# My Clarkian Friends. RE: Carl Henry



## RamistThomist (Oct 8, 2006)

To my Clarkian friends, what do you think of Carl F. H. Henry and his six volume _God, Revelation, and Authority_?

He seems to quote from Clark. For the most part I have been encouraged by it. He wants an agressive Christian witness in the secular market and seems to believe that Christianity is capable of doing so. I got the following from Al Mohler's blog:



> Henry projected, articulated, and defended the reality of divine revelation. As he explained: "Divine revelation is the source of all truth, the truth of Christianity included; reason is the instrument for recognizing it; Scripture is its verifying principle; logical consistency of a negative test for truth and coherence a subordinate test. The task of Christian theology is to exhibit the content of biblical revelation as an orderly whole."


----------



## Arch2k (Oct 8, 2006)

I am not familiar with Henry's work, but I do remember that Henry and Clark were friends, and I believe I remember reading that Henry had similar views as Clark.


----------



## Theogenes (Oct 10, 2006)

I believe Carl Henry was a student of GHC at one time, but I could be wrong. I read Henry's 6 vol. book which you referred to and found it very interesting although sometimes too wordy. It reminded me of working through John Owen's works but on a smaller scale. Like climbing Mt. Everest! 
 
Jim


----------



## tewilder (Oct 10, 2006)

I remember Carl Henry speaking highly of Clark, and of having been able to review the manuscript of The Johanine Logos prior to publication, which Henry regarded as a privilege.


----------



## Magma2 (Oct 26, 2006)

Jim Snyder said:


> I believe Carl Henry was a student of GHC at one time, but I could be wrong. I read Henry's 6 vol. book which you referred to and found it very interesting although sometimes too wordy. It reminded me of working through John Owen's works but on a smaller scale. Like climbing Mt.
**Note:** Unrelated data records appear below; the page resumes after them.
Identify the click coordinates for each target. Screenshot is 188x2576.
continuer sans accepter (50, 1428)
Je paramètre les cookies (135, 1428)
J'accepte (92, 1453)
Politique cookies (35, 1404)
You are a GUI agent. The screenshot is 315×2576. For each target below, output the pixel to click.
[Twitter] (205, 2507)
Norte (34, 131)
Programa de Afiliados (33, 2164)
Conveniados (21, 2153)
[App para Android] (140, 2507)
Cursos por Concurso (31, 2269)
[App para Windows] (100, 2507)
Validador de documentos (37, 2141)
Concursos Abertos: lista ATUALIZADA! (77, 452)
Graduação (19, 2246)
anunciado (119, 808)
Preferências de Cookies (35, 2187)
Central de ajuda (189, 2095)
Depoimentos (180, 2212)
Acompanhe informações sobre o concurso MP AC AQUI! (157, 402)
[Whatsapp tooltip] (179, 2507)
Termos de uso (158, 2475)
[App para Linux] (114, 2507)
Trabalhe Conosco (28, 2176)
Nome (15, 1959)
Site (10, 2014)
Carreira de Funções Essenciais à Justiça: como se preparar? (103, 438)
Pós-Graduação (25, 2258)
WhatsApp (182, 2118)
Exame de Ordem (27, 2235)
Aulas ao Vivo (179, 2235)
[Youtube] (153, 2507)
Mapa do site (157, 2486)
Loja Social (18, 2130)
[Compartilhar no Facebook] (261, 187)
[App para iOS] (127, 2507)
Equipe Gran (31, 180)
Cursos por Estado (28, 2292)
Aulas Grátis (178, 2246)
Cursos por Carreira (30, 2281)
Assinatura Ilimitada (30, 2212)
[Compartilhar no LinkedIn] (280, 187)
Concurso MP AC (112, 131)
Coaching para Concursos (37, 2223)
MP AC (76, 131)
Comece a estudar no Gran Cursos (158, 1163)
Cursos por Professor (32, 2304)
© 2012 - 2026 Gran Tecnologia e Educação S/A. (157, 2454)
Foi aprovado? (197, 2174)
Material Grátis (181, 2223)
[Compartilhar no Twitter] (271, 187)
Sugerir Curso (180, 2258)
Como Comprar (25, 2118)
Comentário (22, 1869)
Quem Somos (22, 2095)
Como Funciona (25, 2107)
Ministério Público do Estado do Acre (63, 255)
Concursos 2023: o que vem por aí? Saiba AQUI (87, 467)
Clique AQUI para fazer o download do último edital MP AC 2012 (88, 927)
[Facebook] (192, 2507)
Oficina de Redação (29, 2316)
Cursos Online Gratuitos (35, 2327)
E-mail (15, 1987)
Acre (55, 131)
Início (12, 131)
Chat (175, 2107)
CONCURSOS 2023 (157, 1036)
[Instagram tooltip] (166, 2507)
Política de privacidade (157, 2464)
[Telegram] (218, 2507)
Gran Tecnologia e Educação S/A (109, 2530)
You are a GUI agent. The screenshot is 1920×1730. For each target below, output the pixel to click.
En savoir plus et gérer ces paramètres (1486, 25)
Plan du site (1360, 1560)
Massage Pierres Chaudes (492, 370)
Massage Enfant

Everest!



I would one day love to read Henry's 6 Vol set, but at $145 it will have to wait.  

In the meantime, results from a quick google:

From _American Evangelicalism and Carl F. H. Henry_ by Yun Jung Moon, 1999
http://people.bu.edu/wwildman/WeirdWildWeb/courses/mwt/dictionary/mwt_themes_820_henry.htm



> Like other evangelicals, he had also a typical conversion experience, which means he was "born again" on June 10, 1933. Typical conversion means the reception of the forgiveness of personal sin and Jesus Christ as his or her Savior, the commitment of personal life into God’s will, and the transcendence of denominational orientation. This conversion experience changed his life to devote to theology from journalism. Hence, Carl Henry entered Wheaton College in Illinois, where he was deeply impressed by its stress on the role of reason to faith and the resurrection as a historical event./4/ He studied philosophy under Gordon Haddon Clark, who was considered as an evangelical philosopher by Henry and whose insistence of logical consistency in defining and defending Christian faith rather than in personal relationship to God gave an influence to Henry’s thought. During the period at Wheaton, Henry had friendships with some future leaders of evangelical movement, such as Billy Graham. Henry received degrees of B.A. and M.A. from Wheaton College in 1938 and 1941, B.D. and Th.D. from Northern Baptist Theological Seminary in 1941 and 1942. After finishing his first doctorate, he became a faculty of Northern Baptist Theological Seminary, and received the second doctorate, a Ph.D. in Philosophy at Boston University under Edgar Sheffield Brightman.
> 
> The most influential figures on Henry’s thought are Gordon Haddon Clark and Edgar Sheffield Brightman. Ronald Nash summarized Clark’s thought as following: (1) the epistemological bankruptcy of any form of philosophical or religious empiricism; (2) the indispensability of Divine revelation to human knowledge as a whole; (3) the shortcomings of any attempt to remove the cognitive and propositional element from the content of God’s revelation; (4) the importance of refusing to separate faith from reason whether this separation be a humanistic attack on faith, an existentialist critique of reason, or a Thomistic segregation of the two into different realms of human knowledge; (5) the continuing vitality and relevance of Calvinisitc theology as formulated, for example, in The Westminster Confession./5/ Carl Henry also comments on Clark’s thought that Clark sees God as a living, willing, speaking, acting Person whose sovereign purposes are accomplished in human affairs, and Who has revealed Himself authoritatively in the Judeo-Christian Scriptures./6/ According to Henry, Clark emphasizes that reality is fundamentally and basically intellectual rather than physical and that God revealed in the Bible decrees the human history and has created human beings in His image, therefore, human beings have a priori element to know God.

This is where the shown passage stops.